East London, y grandir et s’en affranchir
Au coeur de la musique d’Alfa, il y a la notion de communication. Son premier album, Antiphon, avait été nommé d’après l’un des grands orateurs antiques et s’articulait autour de conversations entre Alfa et ses frères. Avec Structuralism, le pianiste britannique s’inscrit dans la continuité en ajoutant une dimension sociétale à sa musique : « J’ai été affecté par mon environnement. Mon éducation m’a modelé d’une telle manière que je ne sais pas comment communiquer. Structuralism, mon album, dit : « je suis ce que je suis » à cause des structures de la société dans laquelle j’ai grandi. Maintenant, je dois apprendre à communiquer. » Cette fois-ci, ce sont les paroles de sa sœur qui ponctuent les morceaux de l’album.
Ces éléments trahissent une volonté de s’émanciper d’un cadre familial étouffant. Issu d’une famille d’immigrés ougandais installée à East London, Alfa vit aux côtés d’une grand-mère qui ne parle pas anglais. Il s’oriente logiquement vers le football dans un premier temps. Ceux qui l’ont vu en live s’accorderont d’ailleurs sur un fait : le musicien n’est pas extraverti. Légèrement vouté derrière son clavier, la casquette vissée sur le crâne, Alfa tient plus du geek que du phénomène de scène. C’est que le britannique est un habitué des coulisses. Sa rencontre avec la musique, elle s’est faite via le beatmaking lorsqu’il commence à produire du grime. Ce n’est qu’à 17 ans, pour comprendre les musiques qu’il sample, qu’il décide d’apprendre le piano, en solo.
Pour un structuralisme musical
Entre le ballon et la musique, le temps manquait certainement au natif d’East London pour se pencher sur les sciences humaines. Pourtant, parler de structures revient à exposer le déterminisme social duquel il cherche à s’affranchir. Dans un tel courant, ce n’est pas tant le système qui importe que les relations entre les éléments qui composent ce système. Le structuralisme, Alfa ne l’a pas étudié, il le vit.
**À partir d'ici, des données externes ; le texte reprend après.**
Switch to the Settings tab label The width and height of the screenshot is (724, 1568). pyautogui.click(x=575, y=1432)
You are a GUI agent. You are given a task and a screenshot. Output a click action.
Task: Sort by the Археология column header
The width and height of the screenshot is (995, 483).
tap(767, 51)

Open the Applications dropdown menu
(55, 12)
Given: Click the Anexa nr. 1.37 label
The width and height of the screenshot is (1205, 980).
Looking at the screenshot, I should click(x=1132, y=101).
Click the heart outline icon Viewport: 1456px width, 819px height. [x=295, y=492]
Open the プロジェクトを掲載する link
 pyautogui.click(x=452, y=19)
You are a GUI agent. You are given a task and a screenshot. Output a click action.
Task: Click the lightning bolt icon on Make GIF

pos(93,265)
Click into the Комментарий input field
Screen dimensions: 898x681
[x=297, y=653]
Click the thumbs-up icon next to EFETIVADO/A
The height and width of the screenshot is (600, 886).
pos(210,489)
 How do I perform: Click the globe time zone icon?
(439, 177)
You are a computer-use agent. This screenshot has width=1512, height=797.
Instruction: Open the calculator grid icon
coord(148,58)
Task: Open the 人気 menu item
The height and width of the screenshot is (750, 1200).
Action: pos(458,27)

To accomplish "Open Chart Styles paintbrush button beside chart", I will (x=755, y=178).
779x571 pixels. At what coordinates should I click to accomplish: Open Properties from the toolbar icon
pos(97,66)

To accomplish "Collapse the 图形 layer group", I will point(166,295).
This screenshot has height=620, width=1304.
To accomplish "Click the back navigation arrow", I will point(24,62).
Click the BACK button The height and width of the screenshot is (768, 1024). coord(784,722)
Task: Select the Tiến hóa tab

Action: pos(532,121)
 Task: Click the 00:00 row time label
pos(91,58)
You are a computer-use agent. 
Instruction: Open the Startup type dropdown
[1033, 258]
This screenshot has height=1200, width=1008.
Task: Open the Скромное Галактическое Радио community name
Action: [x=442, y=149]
Pour le britannique, la musique est le langage qui permet d’exprimer ses émotions le plus clairement. Autodidacte, on peut comprendre que la musique lui paraisse fluide. Mais certains éléments des compositions démontrent une compréhension bien articulée de la théorie musicale qui ne saurait exister ex nihilo.
L’impossibilité de communiquer avec sa grand-mère est par exemple retranscrite de deux manières musicales différentes. « Mulago » fait référence au dialecte de cette dernière, avec une complexité rythmique qui traduit la difficulté linguistique. Sur « Jjajja’s screen », ce sont les accords lancinants du quartet de cordes qui confère un aspect dramatique au morceau, la résignation de ne pas pouvoir s’adresser à « jjajja », la grand-mère. Ces deux procédés, complexification rythmique et enrichissement des thèmes, tiennent plus de l’acquis que de l’inné. On devine, pour la deuxième, l’influence de la musique orchestrale sur Alfa. En effet, Hans Zimmer figure au même rang que Miles Davis dans les compositeurs pour lesquels le pianiste s’est passionné.
Laisser parler les émotions
La musique d’Alfa ne se laisse pas facilement circonscrire. Certes, elle découle des pionniers tels que Robert Glasper, tant les éléments de hip hop et de jazz sont entremêlés. Rimshots et backbeats côtoient naturellement de longues conversation entre la trompette, la guitare et les claviers. Sur « Glad I Lived », probablement le morceau le plus chargé émotionnellement, Alfa renoue carrément avec ses amours urbains et nous honore de couplets rappés. Mais son approche musicale, plus harmonique que mélodique, crée avant tout une atmosphère propice à l’expression des autres musiciens. On sent une humilité qui transpire à travers ses choix. Il ne verse jamais dans la démesure. Lorsque la musique s’emballe, lui se contente de tapisser d’accords rêveurs pour mieux laisser briller le musicien qui a pris la parole.
La parole, il la donne également à Kaya Thomas-Dyke, bassiste qui pose sa voix sur « Falling ». Peintre à ses heures perdues, il faut aussi la remercier pour les jaquettes qui ornent les albums d’Alfa. C’est aussi ça l’expression. Sans surprise, Jordan Rakei fait partie de l’aventure, lui qui partage un studio avec Alfa dans Londres. Il clôture l’album avec « Door » dont la note finale résonne à l’unisson avec la première piste « .44 ». Pas de hasard ici, plutôt une invitation à réécouter l’album en boucle. En amitié comme en musique, Alfa fait dans la générosité.